A-Z

Elisabeth X

Age at interview: 74
Age at diagnosis: 30
Brief Outline: Elisabeth is permanently in AF. Despite medical advice she took aspirin rather than warfarin for many years. She now takes dabigatran which she believes is a more efficient blood thinner. Other medications include digoxin, bisoprolol and candesarten.
Background: Elisabeth worked in the voluntary sector as an editor before her retirement. She is married with 3 adult children. Ethnic background/nationality: White British.

More about me...

A young mother with three small children, Elisabeth was ‘absolutely terrified’ and feared she might die when her heart started ‘thumping away very fast and very unevenly’ in her chest following a period of stress. Diagnosed with paroxysmal atrial fibrillation (AF) in 1967 at the age of 30, her condition has worsened over time and she is now permanently in AF. Her symptoms include breathlessness when going upstairs and tiredness.

Elisabeth describes atrial fibrillation as feeling ‘like your heart is too big for your chest’; like there’s a lump or obstruction that ‘you want to cough and get out of the way’. She has grown accustomed to the feeling over time and says she prefers her current state of permanent AF to the ‘horrible jolt’ she felt in the past as her heart went into paroxysmal AF. She recalls changes in posture when lying down as possibly triggering these episodes.
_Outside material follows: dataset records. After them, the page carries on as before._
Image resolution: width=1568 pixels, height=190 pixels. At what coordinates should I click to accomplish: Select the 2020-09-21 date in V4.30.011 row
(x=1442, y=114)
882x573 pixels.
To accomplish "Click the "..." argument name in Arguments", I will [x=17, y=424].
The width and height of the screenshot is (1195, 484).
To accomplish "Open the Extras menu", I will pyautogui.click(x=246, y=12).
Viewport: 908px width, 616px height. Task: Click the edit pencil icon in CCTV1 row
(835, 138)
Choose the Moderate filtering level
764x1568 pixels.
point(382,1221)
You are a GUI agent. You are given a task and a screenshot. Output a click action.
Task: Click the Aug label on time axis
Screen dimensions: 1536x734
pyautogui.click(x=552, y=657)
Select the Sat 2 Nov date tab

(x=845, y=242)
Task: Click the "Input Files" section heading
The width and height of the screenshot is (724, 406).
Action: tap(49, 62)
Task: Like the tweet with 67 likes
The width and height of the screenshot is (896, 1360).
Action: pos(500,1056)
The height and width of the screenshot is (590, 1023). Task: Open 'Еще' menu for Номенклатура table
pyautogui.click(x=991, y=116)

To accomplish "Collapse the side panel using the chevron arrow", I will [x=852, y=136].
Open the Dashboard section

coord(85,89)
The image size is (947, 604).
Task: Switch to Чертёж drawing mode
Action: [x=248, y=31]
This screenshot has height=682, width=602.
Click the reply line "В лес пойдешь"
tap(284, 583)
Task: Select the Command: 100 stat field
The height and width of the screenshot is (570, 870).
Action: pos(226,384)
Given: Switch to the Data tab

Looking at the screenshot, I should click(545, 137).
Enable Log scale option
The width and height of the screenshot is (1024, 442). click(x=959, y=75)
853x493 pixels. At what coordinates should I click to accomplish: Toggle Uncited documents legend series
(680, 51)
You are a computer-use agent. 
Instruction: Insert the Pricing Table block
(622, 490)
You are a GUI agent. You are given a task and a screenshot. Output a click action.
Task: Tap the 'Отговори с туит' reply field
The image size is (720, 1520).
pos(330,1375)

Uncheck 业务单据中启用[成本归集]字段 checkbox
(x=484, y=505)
Since her diagnosis, Elisabeth has been on a range of medications, including one drug which sent her into heart failure. None of these has stopped the AF, however, although her current regime of medications including digoxin, bisoprolol and candesarten give her a reasonably firm heart beat with which she can cope. She does not like being on beta-blockers and takes these at night to minimise the ‘kind of glass wall that they put between you and the rest of the world’.

Elisabeth disagreed with her consultant on the question of anticoagulants for many years, preferring to take aspirin. Describing herself as someone who is ‘very clumsy’ and ‘accident prone’, she was concerned about the possibility of bleeding on warfarin and also believed that the need for regular blood tests would impact on her quality of life. With the arrival of new oral anticoagulants, however, she has decided to take dabigatran to minimise her risk of stroke. As she has got older she feels that she ‘ought to be on a more efficient blood thinner than aspirin’. While concerned that ‘the risk of bleeding can’t be controlled’ on dabigatran, she is relieved that she does not need to be ‘constantly monitored’. Although there were discussions of cardiac ablation 10 years ago, Elisabeth rejected this option, believing that, at the time, the success rate was not in her favour. She now feels she is too old for the procedure.

Elisabeth’s GP lent her textbooks on AF after her diagnosis, but she has not sought out information through support groups or websites. With the exception of close family, she has been reluctant to talk to others about her condition, believing that ‘people’s health things are pretty boring’. She has made a number of adaptations to her life because of AF. She almost never goes upstairs, prefers to walk on the flat, and uses lifts where possible because of her breathlessness.

Elisabeth describes a major change in attitude of the medical profession since her diagnosis. As a young woman keen to know more about her condition, she was treated by a cardiac consultant ‘of the old school sort’ who was ‘profoundly unhelpful’ in answering key questions such as ‘Why has this happened to me? What’s going to happen? Am I going to die?’. Now, she ‘couldn’t speak more highly of’ the support and understanding she receives from her local cardiac unit where she attends the arrhythmia clinic. There, in a supportive environment, patients are encouraged to take an interest in their health and to ask questions.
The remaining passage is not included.